Apples and oranges.  Contra fund is a growth fund heavy in tech, which has been the best performing asset class / sector over the last 10 years. Berkshire holds moaty businesses that provide meaningful, predictable returns purchased at good values.  While the valuations of contra fund's holdings may be overvalued, Berkshire is probably undervalued.


----------



## mathjak107 (Jul 26, 2020)

CallmeIshmael said:


> Apples and oranges.  Contra fund is a growth fund heavy in tech, which has been the best performing asset class / sector over the last 10 years.

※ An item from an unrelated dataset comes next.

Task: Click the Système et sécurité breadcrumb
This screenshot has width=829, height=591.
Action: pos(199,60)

Berkshire holds moaty businesses that provide meaningful, predictable returns purchased at good values.  While the valuations of contra fund's holdings may be overvalued, Berkshire is probably undervalued.



compounding investor money is compounding investor money ,...he has failed to beat even the s&p 500 for a long long time .

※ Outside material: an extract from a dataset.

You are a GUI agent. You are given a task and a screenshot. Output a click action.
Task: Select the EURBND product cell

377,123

dont forget it isn't like berkshire was less risky than contra   at all .  its draw downs have been terrible . berkshire is still down 15% ytd  , the s&p is flat


----------



## CallmeIshmael (Aug 23, 2020)

Berkshire is a conglomerate that has been incredibly successful over decades.  Buffett is a classic quality based, value investor who's stayed true to an investment style that he knows that works.  It's hard to fault buying great companies at fair prices - and while he's missed out on some fabulous growth stories, he's not exactly in the poor house.


----------



## mathjak107 (Aug 24, 2020)

berkshire just has  not done a good job for it's shareholders for a long time now . people invested money to get returns better then just indexing which requires no brains or leadership ....  berkshire was every bit as volatile as a market index yet gave  results far worse .

buffett has commented for years how he hates gold and gold is not an investment . yet he just bought heavy in to a company where gold is their product and profit driver .

so i think berkshire's time came and went a few decades ago


----------